> _Tasks and exercises_
1. Answer these questions using the text on tradition and progressive ideas.
(a) In which book does the text say the Israel it compares to our current situation appears?
(b) What do the governments and groups in the first paragraph want to be remembered for?
(c) What does the writer base the view that people are generally less happy now on?
2. Extend the text on tradition and progressive ideas, starting right after its last sentence.

Fast forward thousands of years and look at our current situation. It isn’t too different than Israel in the Book of Kings. Governments and groups try to promote everything progressive and reject anything traditional. They want to take what has worked for generations and throw it out to try something new. Like the couple getting married or an Israelite king, they want to be remembered for doing something novel and unique. They don’t want to follow their predecessor, even if what they did worked, because they aren’t making their mark on history. Furthermore, they don’t want to be bounded by the existing rules but make new ones that are more malleable.

Let’s look around at what all these new progressive ideas have brought us as a society. Are we better off having adopted more woke progressivism and rejecting traditional ideas of marriage, stable families, gender, and even logic? Has tearing down time-tested traditions and institutions made us happier? Based on news headlines, I think people are generally less happy now than in previous generations. What’s changed? Do you think the devaluation of spirituality in our lives plays a part?

> _Data records_

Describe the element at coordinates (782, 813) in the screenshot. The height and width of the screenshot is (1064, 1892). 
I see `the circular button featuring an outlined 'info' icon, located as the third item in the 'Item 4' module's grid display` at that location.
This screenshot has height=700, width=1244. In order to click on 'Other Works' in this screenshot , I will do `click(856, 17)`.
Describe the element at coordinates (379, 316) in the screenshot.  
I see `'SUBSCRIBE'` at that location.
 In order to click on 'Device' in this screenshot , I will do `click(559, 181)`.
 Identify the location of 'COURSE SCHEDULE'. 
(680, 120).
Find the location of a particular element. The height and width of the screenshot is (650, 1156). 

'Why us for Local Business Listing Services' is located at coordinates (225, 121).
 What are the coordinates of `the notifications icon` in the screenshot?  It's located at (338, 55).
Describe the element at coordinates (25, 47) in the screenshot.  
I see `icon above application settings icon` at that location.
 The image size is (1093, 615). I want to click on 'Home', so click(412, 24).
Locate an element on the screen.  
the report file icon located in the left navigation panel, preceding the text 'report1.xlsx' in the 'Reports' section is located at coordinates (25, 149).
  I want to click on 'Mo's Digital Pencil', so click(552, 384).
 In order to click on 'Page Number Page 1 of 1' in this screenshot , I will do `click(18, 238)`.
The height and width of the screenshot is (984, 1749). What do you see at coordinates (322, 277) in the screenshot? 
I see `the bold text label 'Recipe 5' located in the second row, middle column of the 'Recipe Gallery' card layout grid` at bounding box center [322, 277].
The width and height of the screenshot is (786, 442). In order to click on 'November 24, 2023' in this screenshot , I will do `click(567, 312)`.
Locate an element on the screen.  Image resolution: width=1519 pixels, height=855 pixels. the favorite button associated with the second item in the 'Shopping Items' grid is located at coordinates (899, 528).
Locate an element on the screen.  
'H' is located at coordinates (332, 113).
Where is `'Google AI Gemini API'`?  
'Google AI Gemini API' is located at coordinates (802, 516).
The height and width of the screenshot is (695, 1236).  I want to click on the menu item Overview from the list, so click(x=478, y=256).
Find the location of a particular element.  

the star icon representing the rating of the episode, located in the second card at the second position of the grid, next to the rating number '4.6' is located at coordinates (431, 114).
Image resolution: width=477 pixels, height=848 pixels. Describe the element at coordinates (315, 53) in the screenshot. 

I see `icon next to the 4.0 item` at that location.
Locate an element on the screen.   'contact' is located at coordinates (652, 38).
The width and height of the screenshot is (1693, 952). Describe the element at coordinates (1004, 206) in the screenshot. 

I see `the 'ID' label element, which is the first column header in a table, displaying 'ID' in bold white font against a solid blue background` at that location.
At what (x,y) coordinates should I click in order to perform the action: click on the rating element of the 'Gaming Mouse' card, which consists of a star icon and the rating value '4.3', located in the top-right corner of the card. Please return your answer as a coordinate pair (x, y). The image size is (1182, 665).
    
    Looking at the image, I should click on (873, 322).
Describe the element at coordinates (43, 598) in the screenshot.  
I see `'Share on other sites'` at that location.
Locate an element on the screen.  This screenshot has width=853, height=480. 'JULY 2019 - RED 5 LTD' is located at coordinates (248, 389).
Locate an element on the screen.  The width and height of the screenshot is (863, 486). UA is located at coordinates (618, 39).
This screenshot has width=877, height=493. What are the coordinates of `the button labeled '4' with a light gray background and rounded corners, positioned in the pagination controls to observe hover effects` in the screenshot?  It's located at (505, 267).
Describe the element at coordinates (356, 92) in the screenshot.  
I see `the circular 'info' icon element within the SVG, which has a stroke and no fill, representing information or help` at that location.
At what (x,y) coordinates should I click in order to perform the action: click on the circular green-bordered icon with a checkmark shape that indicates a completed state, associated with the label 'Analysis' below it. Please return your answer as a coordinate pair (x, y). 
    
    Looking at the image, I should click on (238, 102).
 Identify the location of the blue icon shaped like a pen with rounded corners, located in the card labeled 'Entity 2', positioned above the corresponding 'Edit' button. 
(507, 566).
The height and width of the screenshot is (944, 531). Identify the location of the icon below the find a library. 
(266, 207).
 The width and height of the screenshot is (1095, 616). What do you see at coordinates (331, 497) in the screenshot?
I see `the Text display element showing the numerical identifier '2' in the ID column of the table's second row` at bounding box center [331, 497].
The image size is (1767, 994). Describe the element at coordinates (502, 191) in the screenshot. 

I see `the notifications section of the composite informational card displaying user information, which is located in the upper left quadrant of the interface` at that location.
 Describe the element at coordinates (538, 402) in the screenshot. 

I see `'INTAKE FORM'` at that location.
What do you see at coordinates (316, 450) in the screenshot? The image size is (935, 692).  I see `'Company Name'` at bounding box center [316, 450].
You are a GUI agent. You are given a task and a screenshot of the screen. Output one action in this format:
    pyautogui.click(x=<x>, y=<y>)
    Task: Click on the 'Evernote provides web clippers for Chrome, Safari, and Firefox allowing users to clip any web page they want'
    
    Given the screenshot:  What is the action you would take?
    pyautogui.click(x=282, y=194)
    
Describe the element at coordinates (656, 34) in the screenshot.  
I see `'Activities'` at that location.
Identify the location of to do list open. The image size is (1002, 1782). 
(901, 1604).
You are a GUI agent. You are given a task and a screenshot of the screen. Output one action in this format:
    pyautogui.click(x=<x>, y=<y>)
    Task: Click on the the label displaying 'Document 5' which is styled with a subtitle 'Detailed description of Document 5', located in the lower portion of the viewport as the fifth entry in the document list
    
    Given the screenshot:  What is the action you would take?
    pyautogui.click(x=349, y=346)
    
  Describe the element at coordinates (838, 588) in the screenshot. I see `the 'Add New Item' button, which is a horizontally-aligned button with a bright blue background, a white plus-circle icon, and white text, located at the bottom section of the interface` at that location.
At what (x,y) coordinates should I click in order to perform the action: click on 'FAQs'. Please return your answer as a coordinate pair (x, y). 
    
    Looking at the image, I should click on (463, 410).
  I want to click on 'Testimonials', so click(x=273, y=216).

> _Answers by task_
1.
(a) The Book of Kings.
(b) Doing something novel and unique.
(c) News headlines.

2.
In the Book of Kings, terrible things happened to the people who rejected God. In some cases, it was due to God’s punishment. But I also think much of the misery came from the people’s rejection of God’s Commandments. If the Israelites rejected God and His commandments against stealing, adultery, murder, lying, etc. do you think they were happier as a result? Does that sound like a society anyone wants to be part of? Are we happier in a world that has rejected many of those same commandments? Seems like God doesn’t need to punish us when we’re doing a great job punishing ourselves.

The Rosary Connection

Let’s look at the Fourth Joyful Mystery — The Presentation in the Temple. When I first started praying the Rosary, I always contemplated the meaning and value of tradition with this mystery. Mary and Joseph presented the baby Jesus in the temple as was tradition. They understood the importance of staying connected to the past as a means of grounding themselves spiritually. They acknowledged the role God plays in all our lives. By presenting Jesus in the temple, Mary and Joseph acknowledged that it was God and His Truth, not human institutions, that would form Jesus.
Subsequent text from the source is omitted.